In the conflict between the supreme commander Karadjordje and some of the leaders of the Insurrection, Cincar Janko took Karadjordje’s side. Cincar Janko became vojvode of the County of Požarevac. He remained on this position until the end of the Uprising.

During the 1813 Ottoman offensive Cincar Janko was defending Deligrad on the southern front but had to retreat, first to Požarevac and then to Belgrade, where from he crossed to the Habsburg Empire.

== Life in Russia (1813-1830) ==
Because of the 1809 border incident Cincar Janko was now put to trial and imprisoned in Arad. Upon the insisting of the Russian Emperor he was released and joined the other leaders of the Insurrection in Russia.
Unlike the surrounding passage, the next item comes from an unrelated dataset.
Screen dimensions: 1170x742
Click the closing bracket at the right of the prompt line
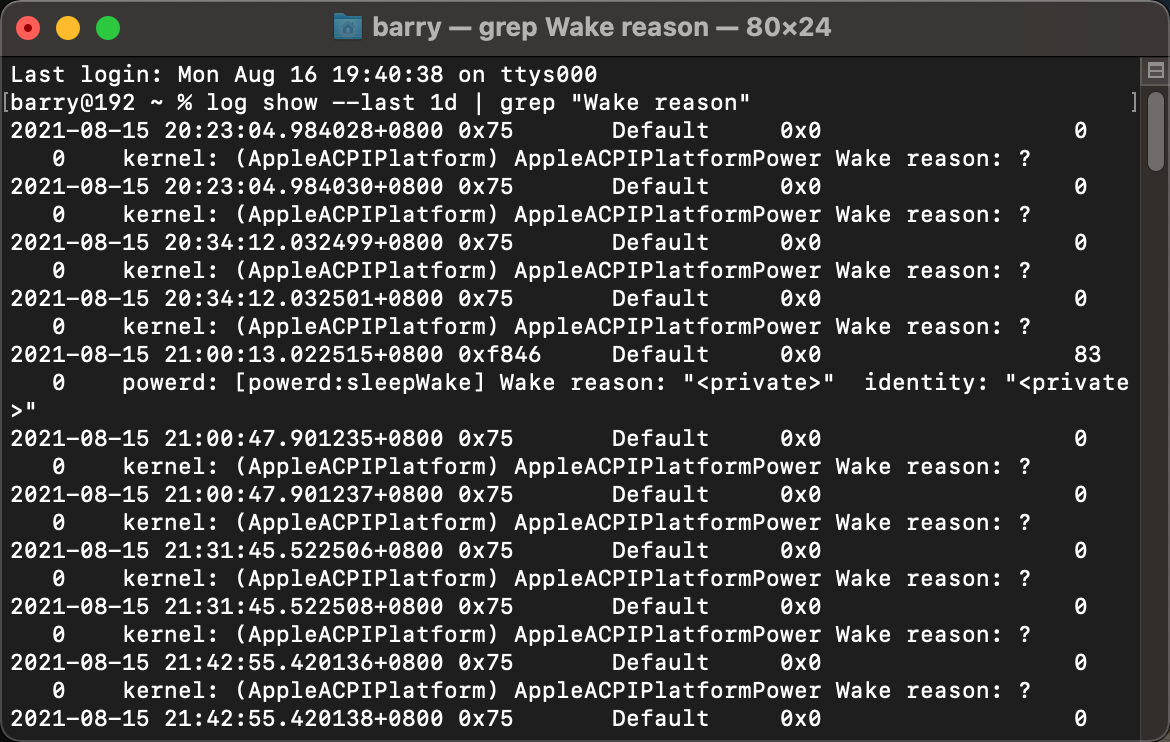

Like many of them, Cincar Janko lived in Hotin (today in Ukraine) until 1830. His sons got educated as officers of the Russian army in which they started their career but later returned to Serbia with their father.

== Return to Serbia and Death (1830-1833) ==
After the Sultan had granted Serbia autonomy, Prince of Serbia Miloš Obrenović, allowed most of the exiled vojvodas to return. Cincar Janko did so and settled in Šabac. In 1833 he got sick; on his way to the Sokobanja spa he stopped at Ravanica Monastery where he died.

Popović was a brave man and an able leader. All of his life he remained a devout Orthodox Christian. He helped several churches in Serbia and in the Habsburg Empire. He is mentioned in many epic folk songs as well as in Sima Milutinović Sarajlija’s epic Serbijanka.

His descendants took the surname Cincar-Janković and were an eminent Belgrade family.